Alors voici comment ça fonctionne : je
prends phi, une fonction de classe C infini
à support compact de R, on va faire la démonstration en
dimension un, et je vais poser grand Phi n de x moins
y égale, par définition, à n fois petit phi de x
plus 1 sur n moins y moins phi de x moins y.
Évidemment, lorsque n tend vers plus l'infini, Phi n de x moins
y converge simplement, converge pour tout y, ponctuellement vers Phi
prime de x moins y. Mais en réalité, on a bien plus que cela.
On a le fait que la suite Phi n de
x moins y vue comme fonction de y converge vers petit
phi prime de x moins y vue comme fonction de y
avec une convergence dans C infini à support compact de R.

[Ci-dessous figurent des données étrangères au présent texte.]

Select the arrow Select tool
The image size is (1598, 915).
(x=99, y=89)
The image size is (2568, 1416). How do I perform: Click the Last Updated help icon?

En effet, le point crucial, c'est que les
supports de toutes ces fonctions, n étant un entier
supérieur ou égal à 1, sont contenues dans le support de la
fonction x moins y vue comme une fonction de y auquel
je rajoute l'intervalle 0, 1 dans lequel varie 1 sur n.
Par conséquent, les supports de toutes ces fonctions sont contenus
dans un compact fixe, et donc on a bien la convergence
dans l'espace des fonctions test de classe C infini à support compact sur R.
Par continuité séquentielle des distributions, T
appliqué à phi n de x moins y vue comme fonction de y,
par définition, par linéarité de T c'est n fois T étoile petit
phi de x plus 1 sur n moins T étoile petit phi de x, donc cette
quantité-là tend bien vers T étoile phi dérivé au point x.
Mais d'autre part, comme Phi n de x moins y vue comme fonction
de y converge dans C infini à support compact de R vers petit
phi prime de x moins y, T appliqué à grand Phi n de
x moins y vue comme fonction de y converge vers T appliqué à petit
phi prime de x moins y vue comme fonction de y.
Et donc par cet argument-là, on a établi que T
étoile phi dérivée est égal à T étoile phi prime.
Alors après, une fois qu'on a cette formule,
la formule qui permet de passer de T étoile
phi prime à T prime étoile phi est
immédiate et elle découle de la définition de dérivée
au sens des distributions.
C'est là l'idée de la démonstration, alors bien sûr,
pour la mettre en oeuvre, il faut quelques détails techniques.
Mais l'idée est celle qui est exposée ici.
Autrement dit, le point essentiel de cette démonstration, c'est
de vérifier que la dérivation par rapport aux paramètres,
ici la dérivation par rapport à la variable x
commute avec le crochet de dualité exactement comme ce
serait le cas avec le théorème de dérivation
sous le signe somme, bien connu en intégration.